Cain predicted that the the Chinese box office will be double the U.S. box office within 10 to 15 years.
“There’s an immediacy to the hunger of the Chinese audience for films,” noted Michael Andreen, veteran Hollywood exec who became CEO of Beijing-based Le Vision Pictures earlier this year.
The surging Chinese box office was up 36% in the first half of this year to $1.79 billion, and it’s seen impressive grosses for homegrown films such as “Tiny Times,” “Journey to the West,” “So Young” and “Lost in Thailand,” which has topped $200 million.

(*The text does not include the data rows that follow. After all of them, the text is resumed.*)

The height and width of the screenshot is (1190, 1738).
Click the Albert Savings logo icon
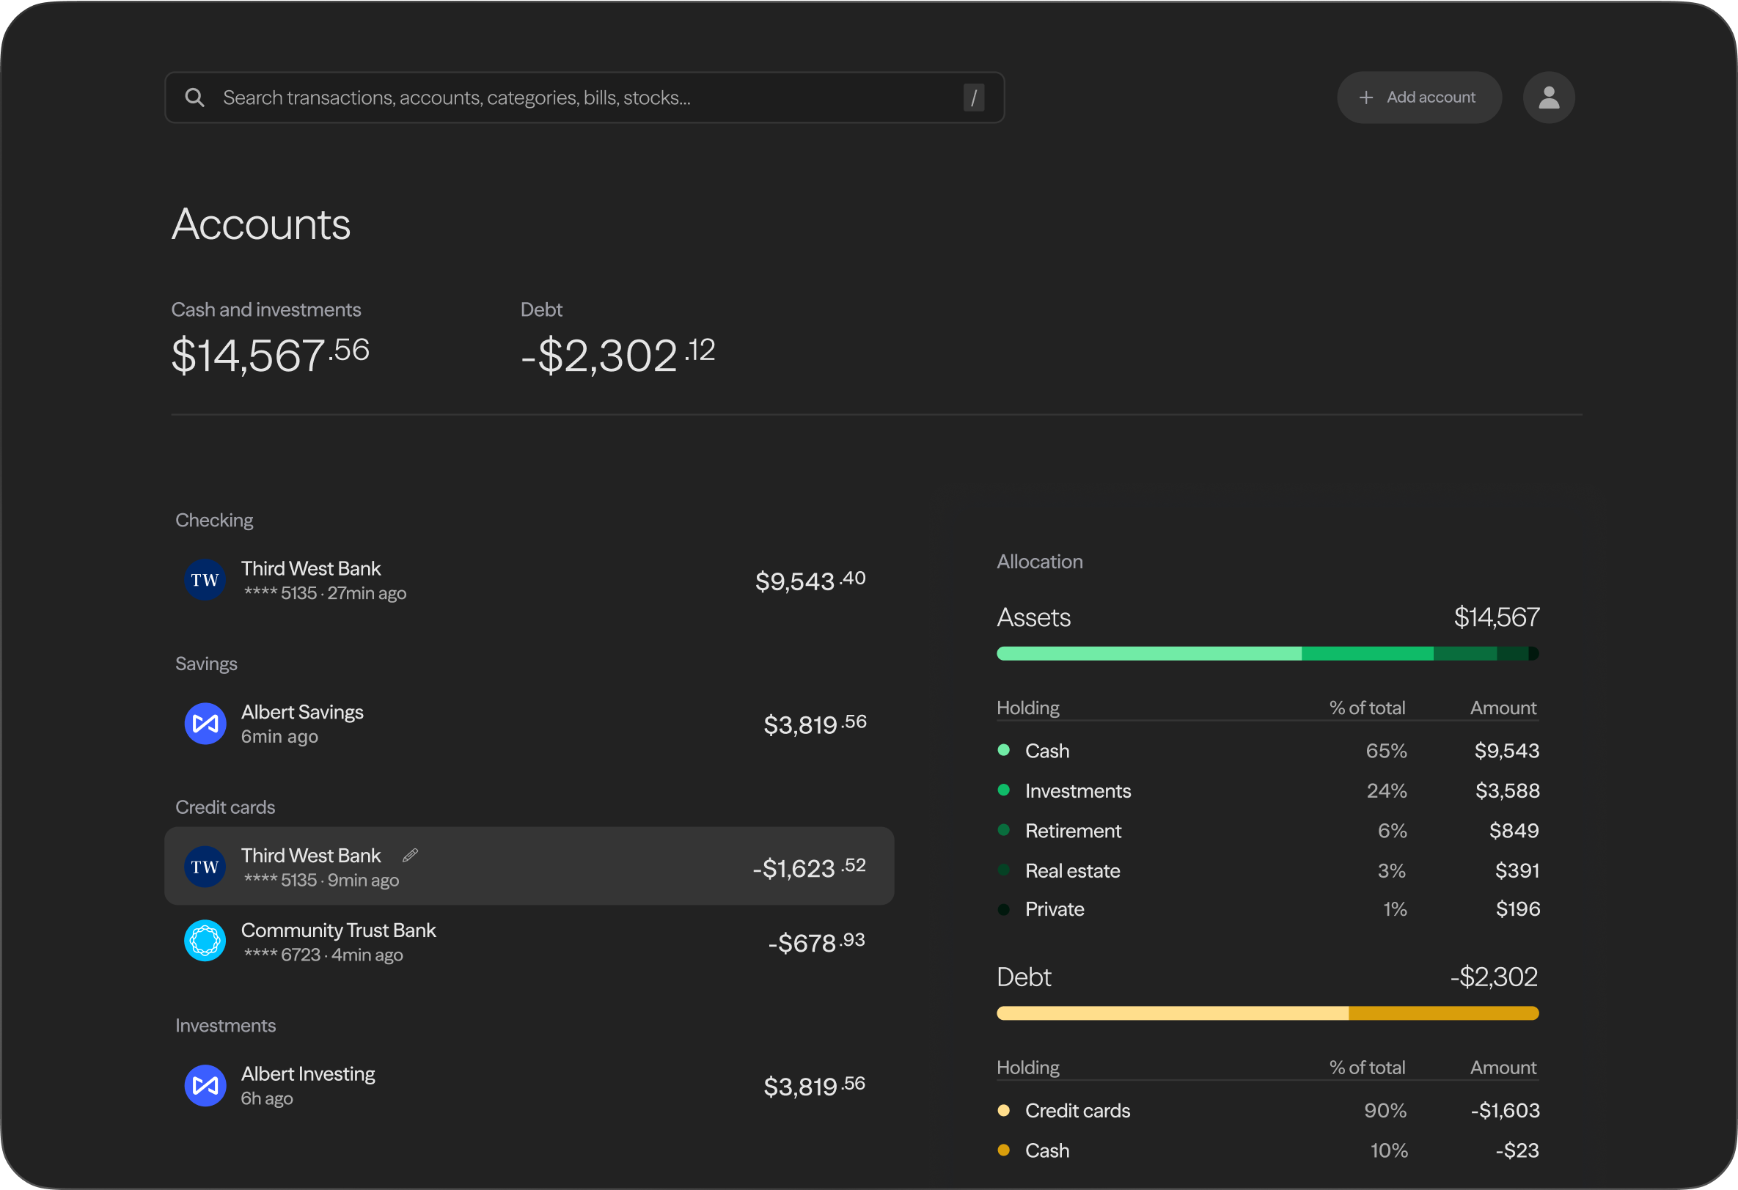point(205,723)
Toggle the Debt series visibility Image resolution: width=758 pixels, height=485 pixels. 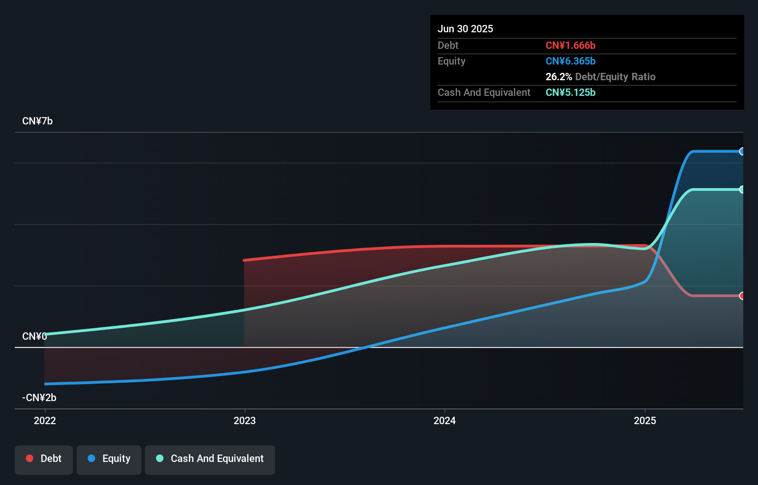(x=44, y=460)
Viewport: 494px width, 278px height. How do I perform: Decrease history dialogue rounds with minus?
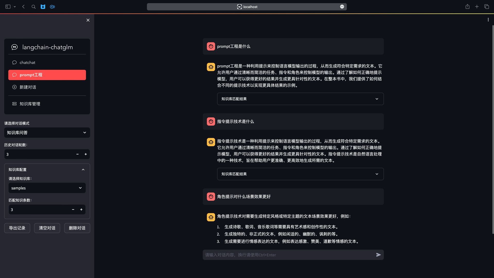(77, 154)
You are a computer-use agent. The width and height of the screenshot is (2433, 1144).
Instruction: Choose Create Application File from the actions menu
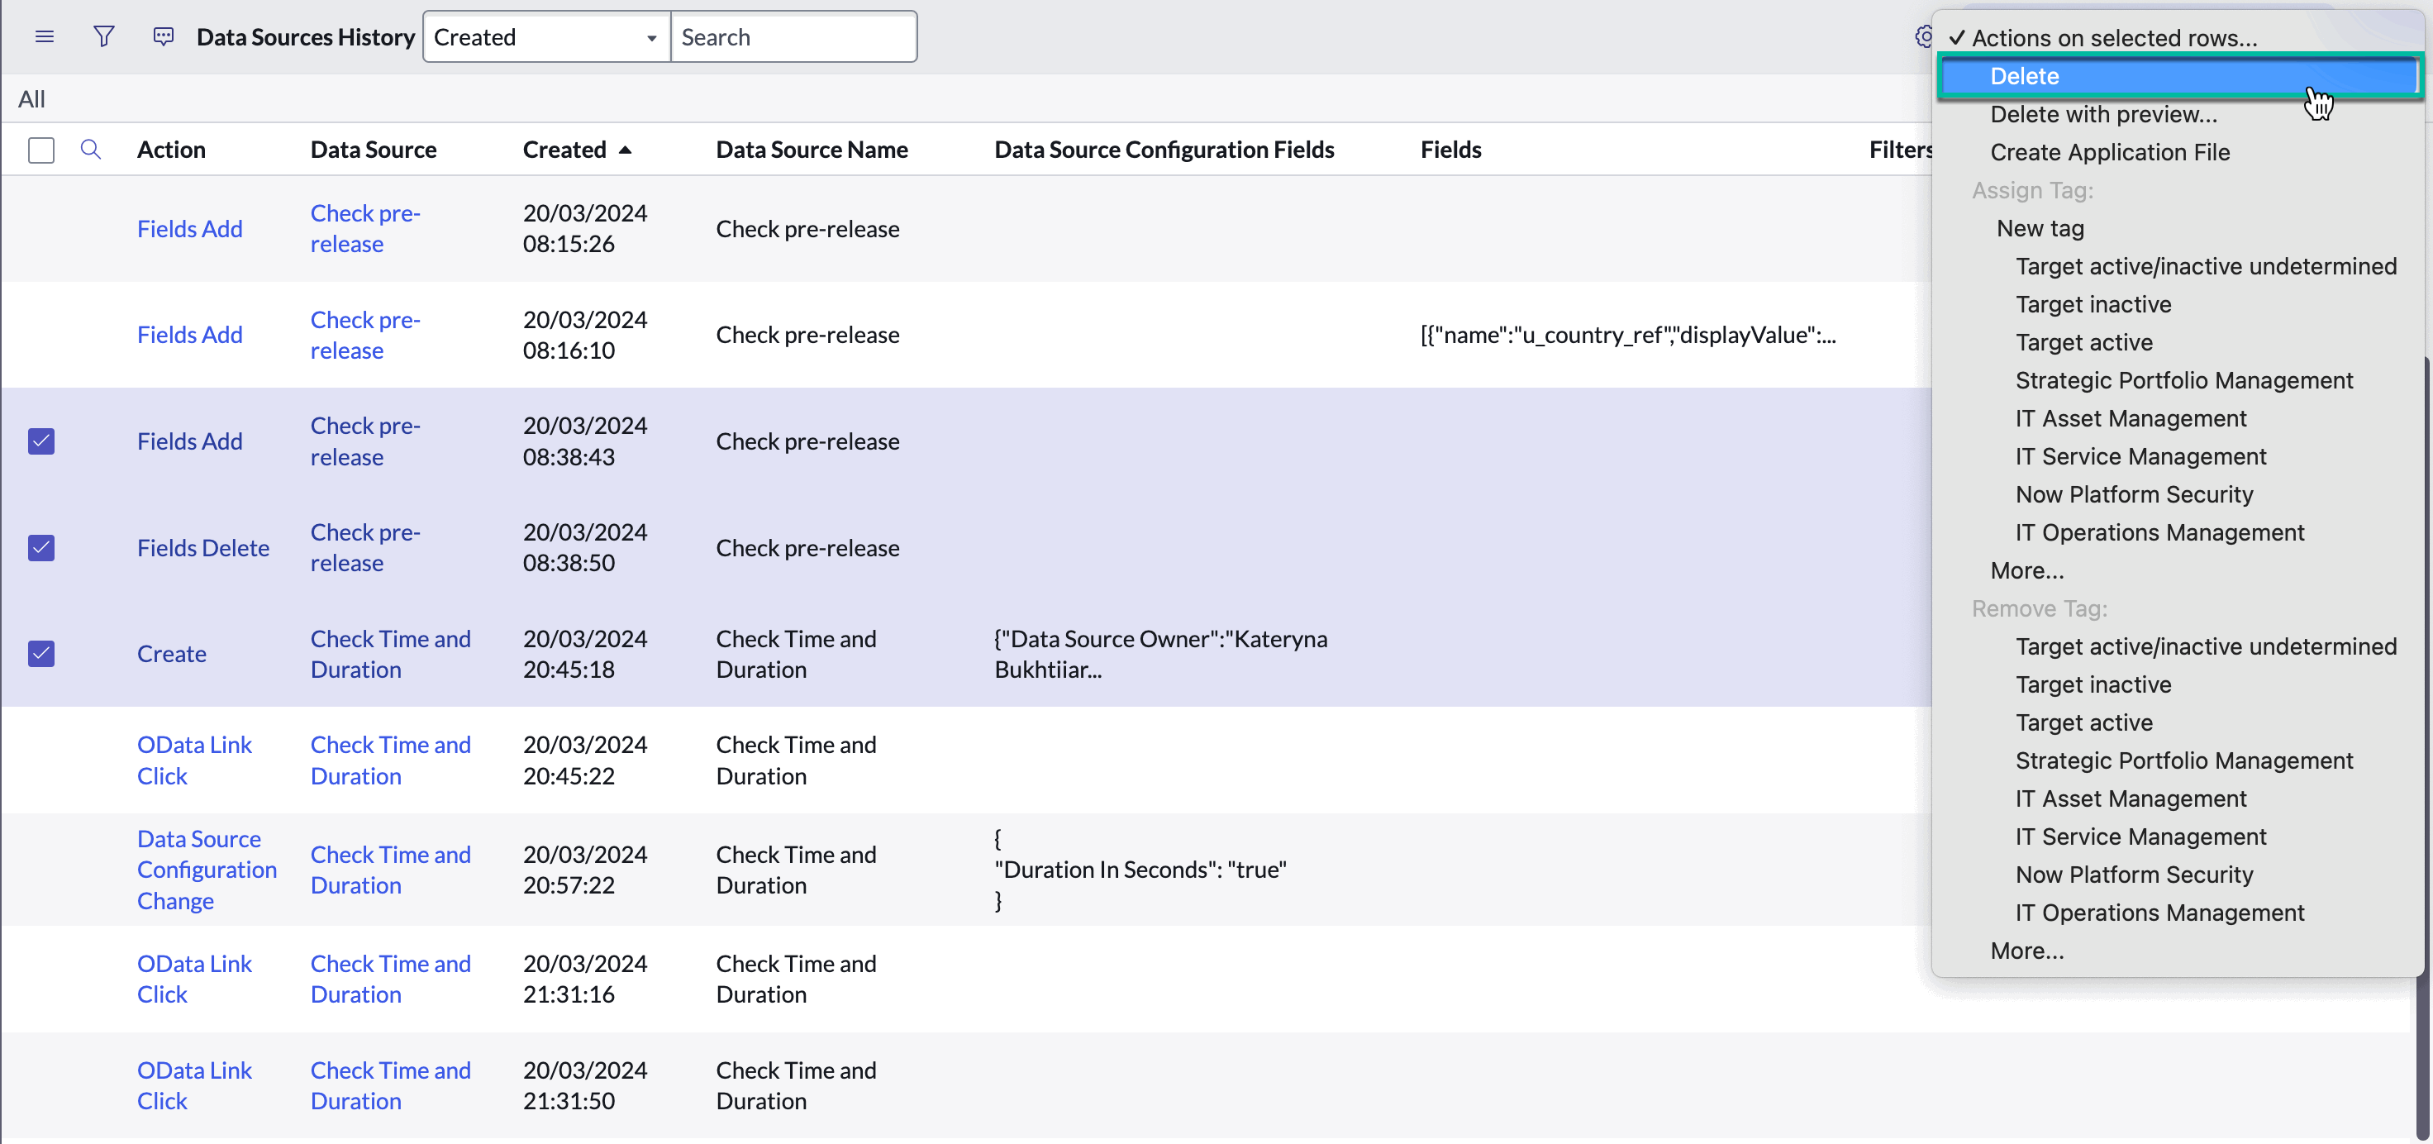2110,152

Chinese audiences are also offering solid support to U.S. films — so much so that China was the world’s top box office market for “Pacific Rim” ($112 million vs. $101 million in the U.S.), “Jurassic Park 3D” ($56 million vs. $45 million in the U.S.) and “Cloud Atlas” ($27.7 million vs. $27 million in the US).
Christopher DeHau Lee, whose Dreams of Dragon Pictures noted that “Cloud Atlas” was able to achieve its gross in China despite opening three months after the U.S. release — meaning that pirated versions were widely available by then. Chinese censors also cut more than half an hour of the film.
“That’s quite a feat for a film that most people didn’t understand,” Lee noted. “It really is a spectacular film. It really gives the audiences what they want, and it has one of China’s biggest stars in Zhou Xun.”
Bennett C. Pozil of East West Bank, who was involved in financing “Crouching Tiger, Hidden Dragon” in 2000, said he’s hopeful that American audiences of the new Chinese films from young directors. “They are as good as anything we are turning out here,” he added.
Veteran producer Sid Ganis agreed. “In terms of storytelling, the Chinese know what they’re doing,” he noted.
Ganis, the former president of the Academy of Motion Pictures Arts and Sciences, recently helped broker a deal for Raleigh Studios to manage the massive Wuxi Studio project outside of Shanghai — which is aimed at drawing Hollywood productions when it’s completed.
Wall Street analyst Jessica Reif Cohen recently noted that BofA Merrill Lynch Global Research estimates the Chinese box office could yield $5 billion in value potential for Hollywood studios by 2017 vs. approximately $2.2 billion today, including imported and local productions (with this figure potentially doubling under further relaxed regulatory conditions).
Saturday’s event concluded with Galen Tong receiving the $15,000 grand prize for his script “The Monkey King,” set amid the Boxer Rebellion.